Pneumonia: Reading the first signs correctly


Between 400,000 and 600,000 patients in Germany suffer from pneumonia every year. It is particularly dangerous for the elderly: around two thirds of patients who die from pneumonia are older than 80 years.

There are various reasons for this: With age, the overall performance of the immune system decreases. In addition, older people are more likely to suffer from chronic diseases such as heart failure or respiratory problems. This makes these patients more prone to complications. In addition, pneumonia in old age is often atypical: a poor condition is sometimes the only sign, so that treatment can only be started relatively late. Bedridden patients who are also ventilated have an additional increased risk of illness.

The most common triggers of pneumonia are bacteria, usually pneumococci, also known medically as Streptococcus pneumoniae.
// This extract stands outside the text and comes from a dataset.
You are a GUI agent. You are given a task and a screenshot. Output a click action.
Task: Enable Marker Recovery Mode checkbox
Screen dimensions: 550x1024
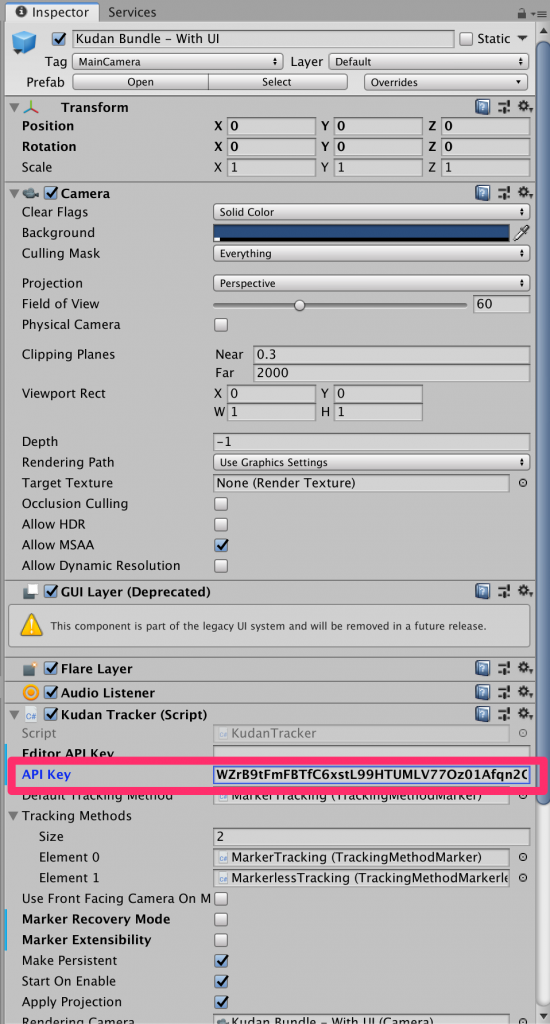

Viruses are less likely to be involved, especially flu viruses, but also fungi or occasionally foreign bodies such as swallowed food can cause pneumonia. Normally, the pathogens get into the lungs with the air we breathe, more rarely via the bloodstream.

Signs of severe respiratory ailments such as pneumonia:

  • Signs of a flu-like infection such as muscle, joint and / or headache,
  • general feeling of illness,
  • Fever or, on the contrary, low temperature; Chills followed by a high fever in bacterial pneumonia with pneumococci,
  • To cough,
  • purulent sputum, especially in the case of bacterial infection with pneumococci,
  • Difficult, faster breathing, sometimes painful breathing,
  • Palpitations,
  • possibly bluish-purple fingernails, toes or lips if there is a lack of oxygen.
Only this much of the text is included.